TASK REQUIREMENTS
Look through the entries below and return all lines including the word "will".

ENTRIES SHOWN
BEGIN

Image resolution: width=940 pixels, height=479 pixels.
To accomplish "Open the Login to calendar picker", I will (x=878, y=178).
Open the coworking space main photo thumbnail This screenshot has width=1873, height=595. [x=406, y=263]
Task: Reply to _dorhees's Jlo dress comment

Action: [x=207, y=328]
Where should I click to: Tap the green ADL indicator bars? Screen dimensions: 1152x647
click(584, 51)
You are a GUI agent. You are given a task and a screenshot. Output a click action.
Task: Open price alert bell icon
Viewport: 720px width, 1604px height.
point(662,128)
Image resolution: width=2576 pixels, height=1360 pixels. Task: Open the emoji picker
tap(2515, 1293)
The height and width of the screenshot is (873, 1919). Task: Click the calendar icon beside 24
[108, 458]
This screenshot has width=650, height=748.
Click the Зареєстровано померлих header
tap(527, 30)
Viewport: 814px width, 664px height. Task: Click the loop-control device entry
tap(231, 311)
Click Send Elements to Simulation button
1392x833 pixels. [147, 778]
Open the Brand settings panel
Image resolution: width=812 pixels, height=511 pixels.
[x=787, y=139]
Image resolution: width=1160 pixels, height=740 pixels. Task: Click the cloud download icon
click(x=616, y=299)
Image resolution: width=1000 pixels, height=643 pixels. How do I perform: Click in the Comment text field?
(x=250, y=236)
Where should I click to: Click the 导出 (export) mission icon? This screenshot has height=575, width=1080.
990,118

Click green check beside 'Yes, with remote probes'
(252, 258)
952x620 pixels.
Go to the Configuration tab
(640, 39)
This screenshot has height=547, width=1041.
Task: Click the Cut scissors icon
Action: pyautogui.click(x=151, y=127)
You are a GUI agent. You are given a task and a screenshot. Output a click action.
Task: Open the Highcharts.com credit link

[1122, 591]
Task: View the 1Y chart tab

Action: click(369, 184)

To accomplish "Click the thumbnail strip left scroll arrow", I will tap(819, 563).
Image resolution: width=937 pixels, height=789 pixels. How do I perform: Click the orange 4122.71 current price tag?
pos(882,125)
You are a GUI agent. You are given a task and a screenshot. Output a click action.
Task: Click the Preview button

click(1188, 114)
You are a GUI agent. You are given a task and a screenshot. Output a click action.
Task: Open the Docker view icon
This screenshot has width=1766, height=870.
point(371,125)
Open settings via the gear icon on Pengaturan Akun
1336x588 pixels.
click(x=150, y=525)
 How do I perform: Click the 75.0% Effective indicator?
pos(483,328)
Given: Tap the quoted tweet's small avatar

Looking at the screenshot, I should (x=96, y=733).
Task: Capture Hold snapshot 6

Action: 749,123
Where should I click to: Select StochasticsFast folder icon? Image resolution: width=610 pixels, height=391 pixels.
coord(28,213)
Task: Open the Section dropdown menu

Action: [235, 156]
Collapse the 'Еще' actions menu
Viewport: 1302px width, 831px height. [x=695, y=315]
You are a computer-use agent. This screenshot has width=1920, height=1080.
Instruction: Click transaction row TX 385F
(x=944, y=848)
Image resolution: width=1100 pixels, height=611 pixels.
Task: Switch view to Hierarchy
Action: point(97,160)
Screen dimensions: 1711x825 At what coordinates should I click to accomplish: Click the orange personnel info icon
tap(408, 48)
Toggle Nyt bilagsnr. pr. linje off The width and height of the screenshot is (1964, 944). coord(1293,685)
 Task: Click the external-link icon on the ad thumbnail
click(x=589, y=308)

END

THE COMPLETED TASK
To accomplish "Open the Login to calendar picker", I will (x=878, y=178).
To accomplish "Click the thumbnail strip left scroll arrow", I will tap(819, 563).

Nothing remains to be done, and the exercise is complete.